The commission's largest expenditure will be for personnel and benefits, Farmer said, which will require the bulk of its appropriated funds, some of its carryover money and some of the fee revenue. General operations also will be funded with some of the fee and carryover funds, he said. The agency also expects to spend approximately $217,000 on information technology, including two employees who will be shared with OMES' Information Services Division as a result of IT consolidation.

The agency also will pay out an estimated $422,000 in separation costs for 16 employees who were let go just after the start of the new fiscal year.

Commission Chair Troy Wilson said it was "unfortunate" the employees had to be let go.

Farmer and Wilson explained the employees had to be let go as a result in the change in which the commission and court now work. From February to July, the start of the new fiscal year, the commission and the court worked hand-in-hand, sharing financial resources and employees under what was called an "unprecedented agreement." With the start of the new fiscal year, however, that changed and each entity became independent.

The court kept those employees it intended to utilize and the remainder became employees of the commission, said Farmer and Wilson. "We just don't have the funds to retain everybody," Wilson said. "I want everybody to know how distasteful that is for us."
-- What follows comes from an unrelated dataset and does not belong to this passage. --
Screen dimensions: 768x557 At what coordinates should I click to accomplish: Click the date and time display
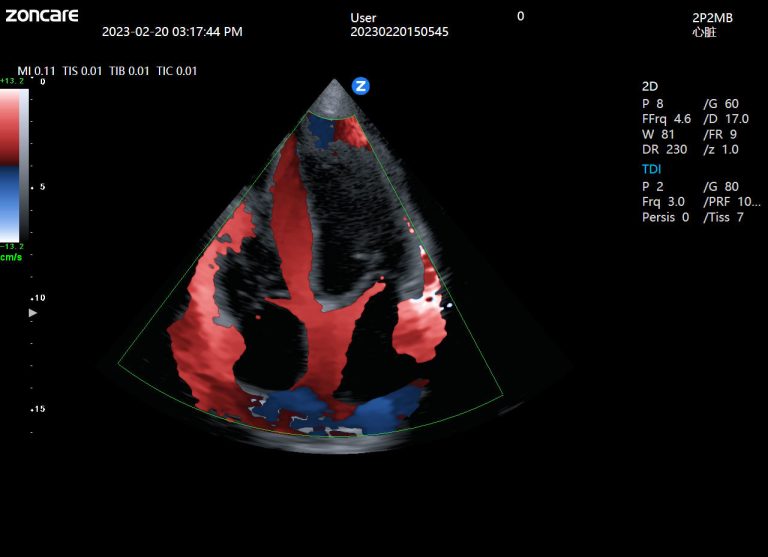click(172, 32)
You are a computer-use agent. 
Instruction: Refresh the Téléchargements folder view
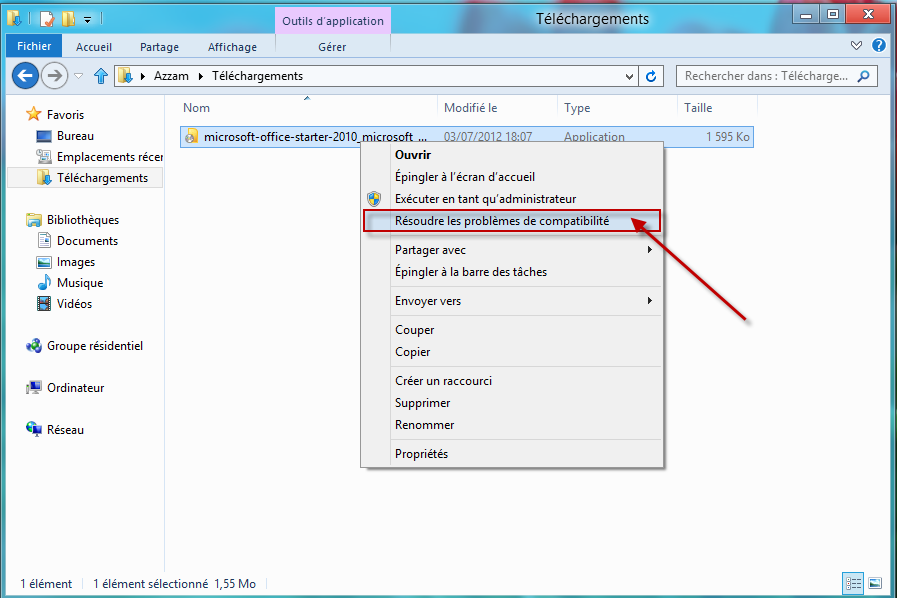coord(652,76)
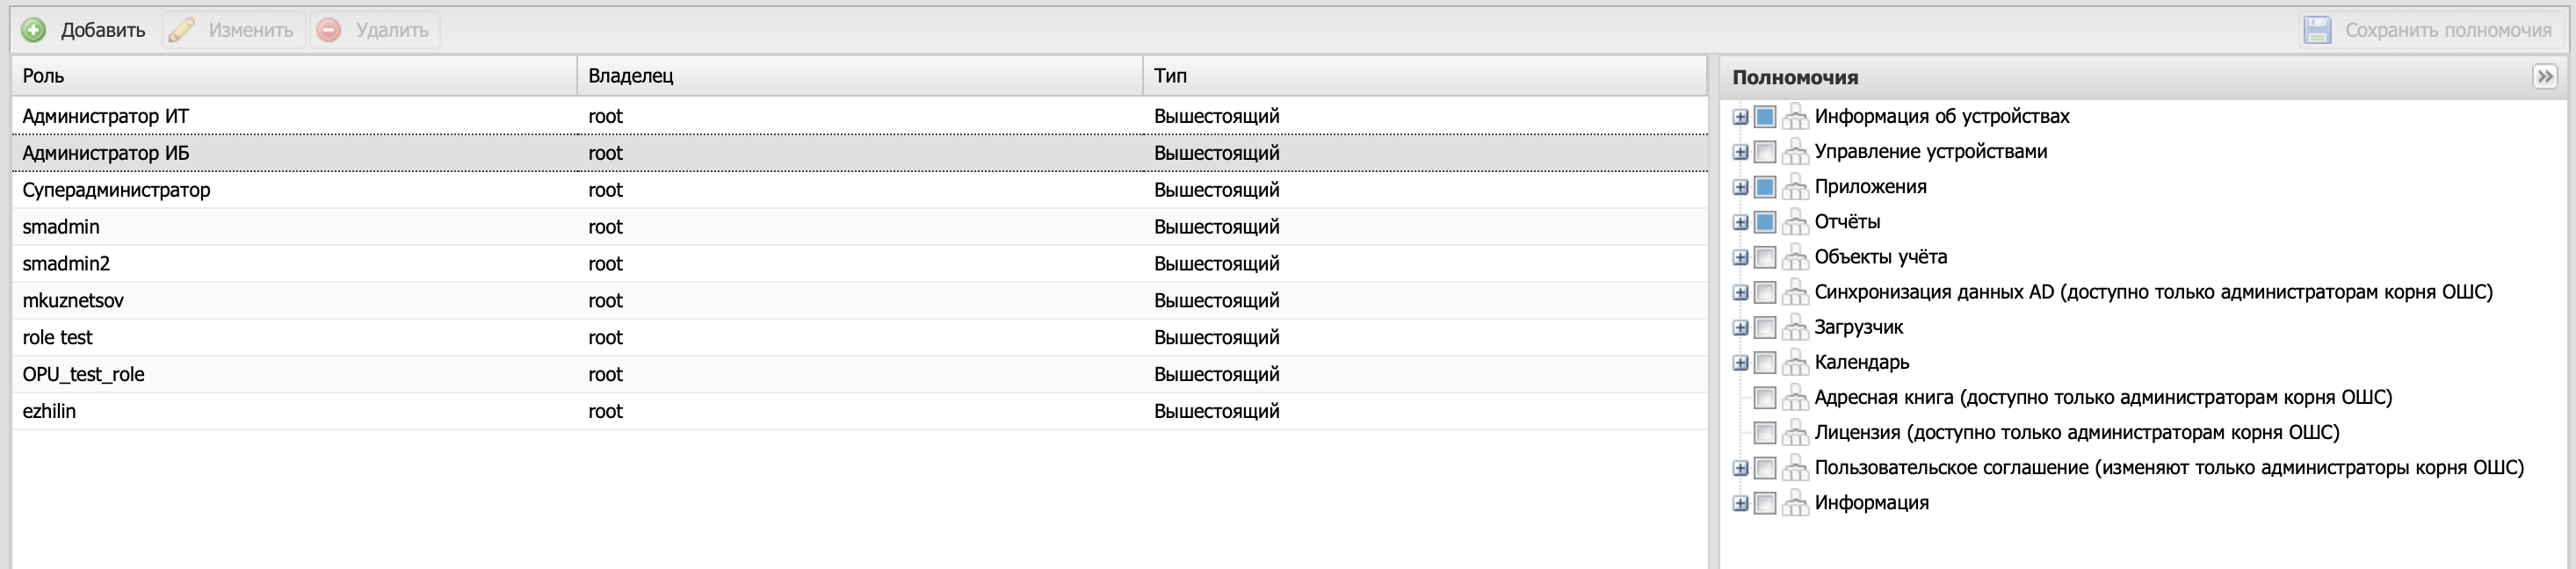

Farmer said the decision regarding which employees stayed and which were let go was made after discussions with division supervisors concerning the positions, not the specific personnel filling them, that would be needed for the commission to fulfill its mission.

The commission will pay the costs of accrued annual leave for those judges whose term expired at the end of FY2014. For those employees who lost their jobs, the commission will pay their next longevity check, annual leave and 18 months of their health insurance. Farmer said the payments amount to approximately $10,000 per employee.